* Goal of the exercise
Print the entries below in their entirety, exactly as they are written.

(Collected data)
# # #

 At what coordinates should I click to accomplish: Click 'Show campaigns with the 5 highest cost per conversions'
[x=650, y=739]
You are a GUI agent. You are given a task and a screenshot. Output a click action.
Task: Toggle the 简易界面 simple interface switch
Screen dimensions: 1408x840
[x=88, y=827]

# # #

* Output for this task
 At what coordinates should I click to accomplish: Click 'Show campaigns with the 5 highest cost per conversions'
[x=650, y=739]
You are a GUI agent. You are given a task and a screenshot. Output a click action.
Task: Toggle the 简易界面 simple interface switch
Screen dimensions: 1408x840
[x=88, y=827]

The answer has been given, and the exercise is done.